High
atop the current list of right-wing talking points is crime in
America’s cities, particularly ones governed by Democrats. Conservatives
link the issue to everything from illegal immigration and border
security to stricter gun control, law-enforcement spending cuts, and the
refusal to employ National Guard troops. Some blame city crime on
Democrats who want to help Ukraine fight Russia on the far edge of Europe instead of admitting trouble in their districts at home.
Since at least the 2016 presidential election, conservatives have pointed to crime rates in Chicago
as evidence that Democratic and minority leaders there are purposefully
soft on crime and are wrong in their refusals to deploy the National
Guard or using controversial policing methods like stop-and-frisk. Republicans also say that in other cities where Black Lives Matter protests in 2020 turned riotous—sometimes through instigation by white supremacists—more Democratic governors should have sent in their Guard troops, as Trump did, controversially in Washington, D.C.
So,
on Tuesday, in a speech meant for the ears of Republican primary
voters, Trump said the next American president should send the National
Guard to Chicago. That would require, at minimum, invoking the
Insurrection Act, which is supposed to be reserved for natural disaster
or civil violence “to such an extent that the constituted authorities of
the State or possession are incapable of maintaining public order.” But
it also would ignore the Illinois governor, the 1878 Posse Comitatus
Act, and the advice of top National Guard generals who strongly resist
federalization. (We’ve been through this debate before.)
And that’s how extreme partisan politics could change the U.S. military forever, if Americans want.
“This
cannot go on anymore,” Trump said. “Every other approach has been
considerably tried, and they tried the weak approach, they’ve been
trying it for years... It’s not working. It’s time to go a different
direction. And only one option remains. The next president needs to send
the National Guard to the most dangerous neighborhoods in Chicago until
safety can be restored.”
The troops would be mobilized not just
against criminals and disturbers of the peace, but against homeless and
mentally unstable people, he said.
“We have to take back our
streets and public spaces from the homeless, the drug addicted, and the
dangerously deranged. What’s happened to our cities?” he said. “We’re
living in such a different country for one primary reason: there is no
longer respect for the law and there certainly is no order. Our country
is now a cesspool of crime.”
And who is to blame? Not the pandemic, which closed many homeless shelters and housing, or a nationwide housing shortage stoked by income inequality and local zoning policies. No; “We have blood, death, and suffering on a scale once unthinkable because of the Democrat [sic] Party’s effort to destroy and dismantle law enforcement all throughout America. It has to stop, and it has to stop now.”

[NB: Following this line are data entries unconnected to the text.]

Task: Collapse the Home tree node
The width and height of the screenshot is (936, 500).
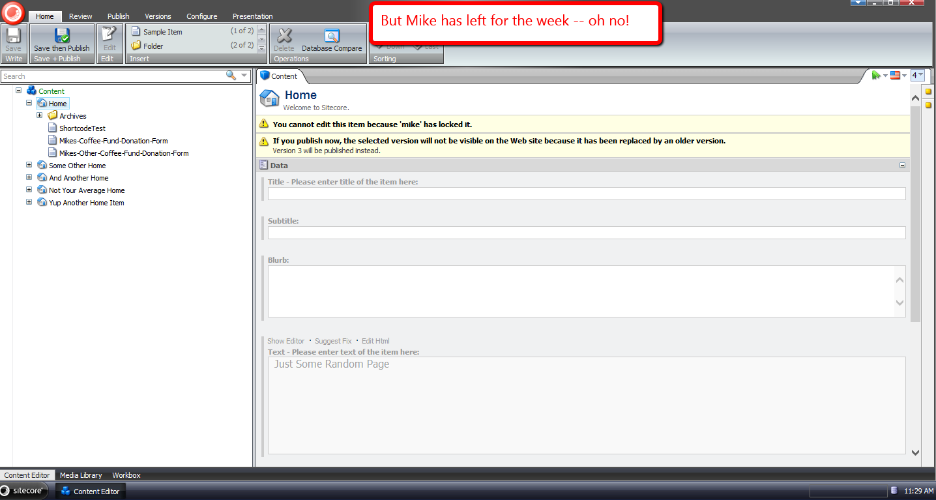Action: tap(29, 103)
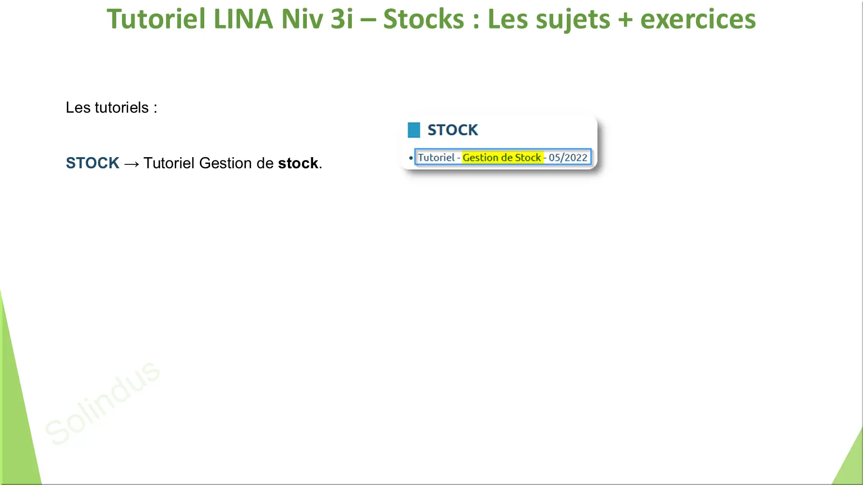Open the Tutoriel - Gestion de Stock link
Viewport: 863px width, 485px height.
(x=502, y=157)
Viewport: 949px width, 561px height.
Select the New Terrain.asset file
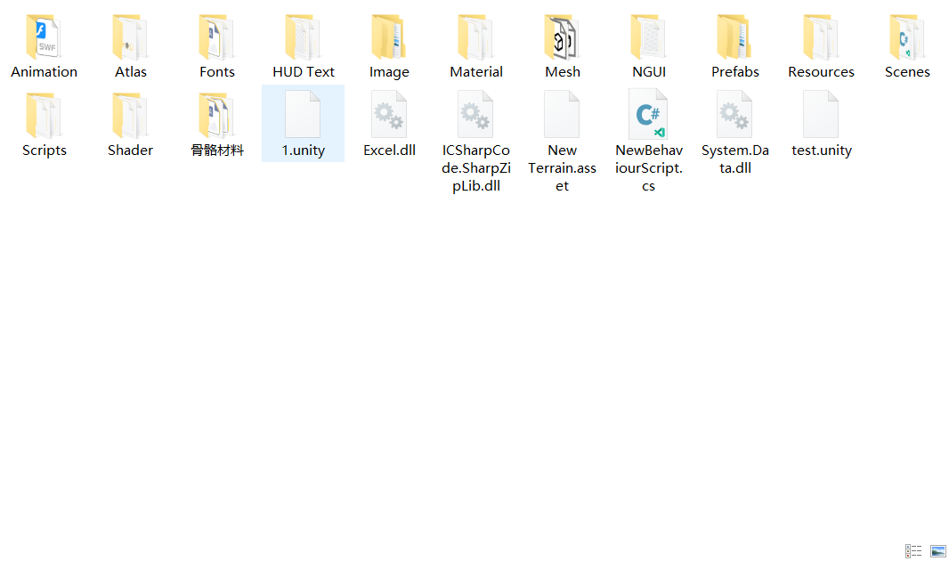(x=562, y=117)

Then Trump said he would create a crime-free society.
“We
believe that every citizen of every background should be able to walk
anywhere in this nation at any hour of the day without even the thought
of being victimized by violent crime,” he said. To build this
utopia, America’s leaders must “be tough and be nasty and be mean, if we
have to.”
The crowd’s applause swelled.
Trump reiterated a debunked claim
that he broke up encampments in Washington when he was in the White
House; he lamented seeing them as he returned this week. He called them
an embarrassment, especially when foreign leaders visit. “It leaves such
a bad impression. They go home and say, ‘What kind of country has the
United States turned into?’”
His response: make the homeless disappear.
“Perhaps
some people will not like hearing this, but the only way you’re going
to remove the hundreds of thousands of people, and maybe throughout our
nation millions of people,...is open up large parcels of inexpensive
land in the outer reaches of the cities, bring in medical
professionals…build permanent bathrooms and other facilities, make ‘em
good, make ‘em hard, but build them fast, and build thousands and
thousands of high-quality tents, which can be done in one day. One day.
You have to move people out.”
People cheered.
“Some people say, ‘Well, that’s horrible,’ but no, what’s horrible is what’s happening now,” he said.

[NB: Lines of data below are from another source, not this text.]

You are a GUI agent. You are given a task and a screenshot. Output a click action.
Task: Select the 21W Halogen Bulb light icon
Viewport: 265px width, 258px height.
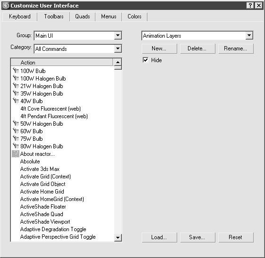click(16, 86)
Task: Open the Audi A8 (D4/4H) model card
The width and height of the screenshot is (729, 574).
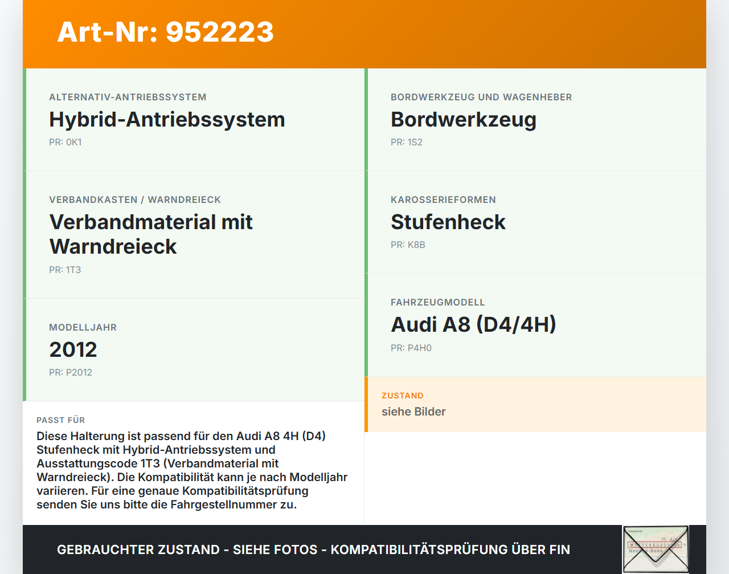Action: click(473, 324)
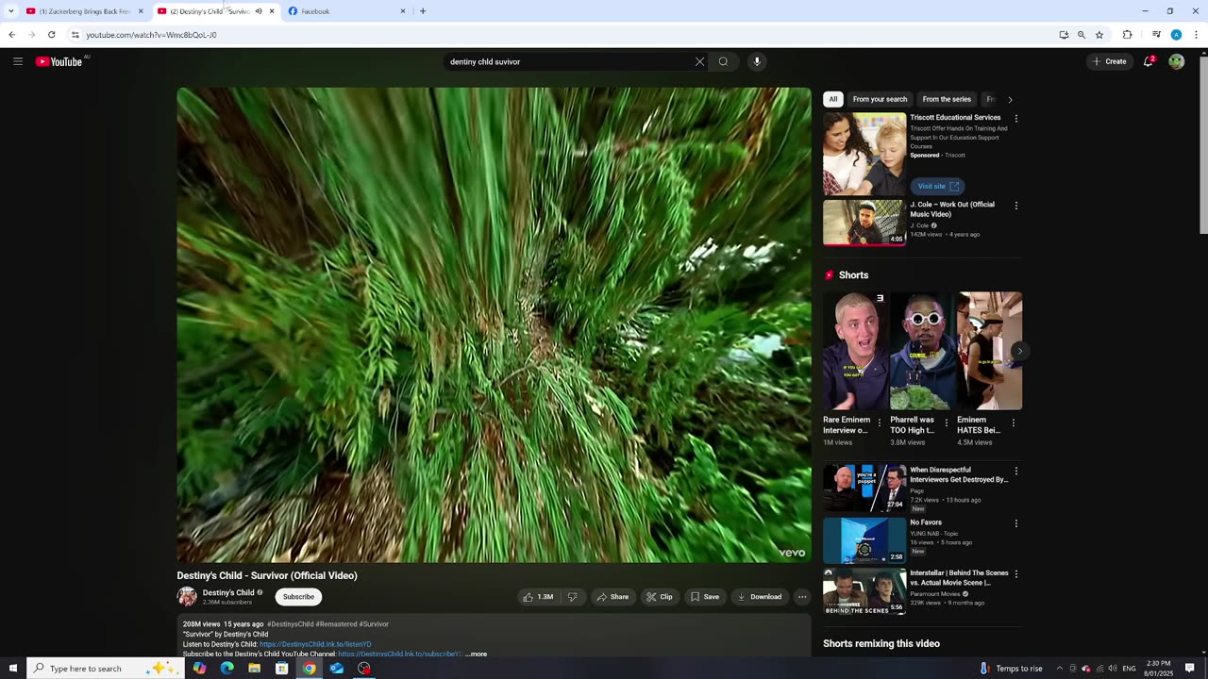Image resolution: width=1208 pixels, height=679 pixels.
Task: Dislike the Survivor video
Action: (x=572, y=597)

Trump said it would help drive “the ambition of these people” to not be homeless. “I want to save our cities.”
He
may want to, but at a cost that military and security professionals
should consider and talk more about. Each passing day, Trump seems less
likely to win the Republican primary, much less the presidency, without
the support of Murdoch’s newspapers or GOP donors. But Trumpism’s
authoritarian views of federal power, use of troops, and law enforcement
most certainly will live on, whether in the Republicans’ expected
retaking of the House of Representatives in November’s midterm
elections, or in the 2024 primary for the presidency.
It’s not just control of the House that’s on the ballot; it’s control of the U.S. military.